[Page extract]
_____

And for those of you who wondered what the weather was like today. It rained, alright.


As always with first time, we were a bit unprepared on our previous trip. This time, I send a much more extensive list of things that we should take with us, to prepare for all eventualities. So after a nice breakfast (that felt more like a lunch) I went downstairs and entered the main CIP complex and the labs. By 9 we had everything packed and ready to go. But suddenly the CIP security was not so sore whether we could take everything or whether we were even allowed to drive the vehicle that we rented. By 10:00 we left CIP.

The ride through Lima was slightly less painful than the last time we went this direction. We we were outside the City by 12:00 and had a nice lunch. As we were heading back the same way as one of the previous trips, we could also sample the same places. The first stop af the day was going to be Site 10 from the last trip. When we stopped there, I vaguely recognised the place, but I did not see the two obvious S. pimpinellifolium plants that Philippe had duly described on the last trip. We wandered around and found some small plants not far away growing next to another wild solanum species that showed some very nice Alternaria lesions and possibly a sign of P infestans as well. So, we decided to try all our sampling kit on the spot.
Philippe did not join the first part of this trip. Freddy is my new companion. He has been on many field trips to collect P infestans and other pathogens from potato fields, so this should be perfect. I did realise though that Philippe probably over three decades of experience in prospecting Ralstonia. I have just been an observer on that part last trip, and Freddy is also better with finding brown sport than wilting plants, so the whole endeavor took us rather long. When we headed back to the car, it became clear why I didn’t spot these two plants from last time. They we totally brown and drying out. Such a shame.


After this site, we went a few hundred meters further and found a second interesting location.

The second site of the day was going to be Site 11 from our previous trip. back then we found a very large number of beautiful S pennellii there. These plants were all still there, but many had lost part of their vigour. The weather forecast for the day predicted rain, but it actually was pretty dry and had been for a while. Nonetheless, there was enough to collect so we went for it.

_____

[Recorded information]
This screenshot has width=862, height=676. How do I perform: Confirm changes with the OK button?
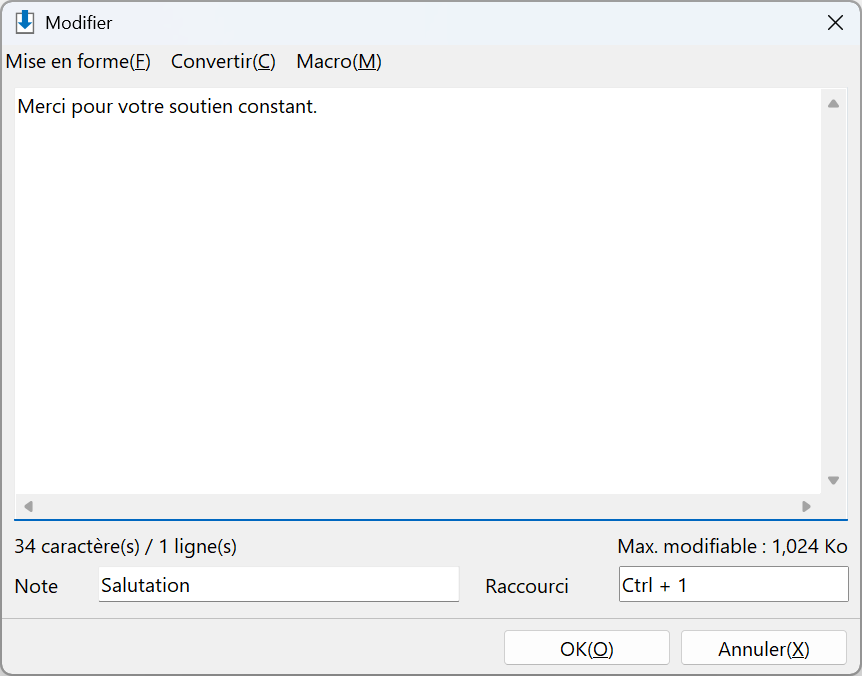587,649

_____

[Required action A] Quote the trip report verbatim, starting at "Philippe did not" and ending at "Such a shame.".
[Required action B]
Answer these from the trip report:
(i) At what time did the group leave CIP?
(ii) Who is the new companion on this trip?
(iii) What plants were found in very large numbers at Site 11 on the previous trip?
The data come from a different source than the trip report.

[Expected output A]
Philippe did not join the first part of this trip. Freddy is my new companion. He has been on many field trips to collect P infestans and other pathogens from potato fields, so this should be perfect. I did realise though that Philippe probably over three decades of experience in prospecting Ralstonia. I have just been an observer on that part last trip, and Freddy is also better with finding brown sport than wilting plants, so the whole endeavor took us rather long. When we headed back to the car, it became clear why I didn’t spot these two plants from last time. They we totally brown and drying out. Such a shame.

[Expected output B]
(i) 10:00
(ii) Freddy
(iii) S pennellii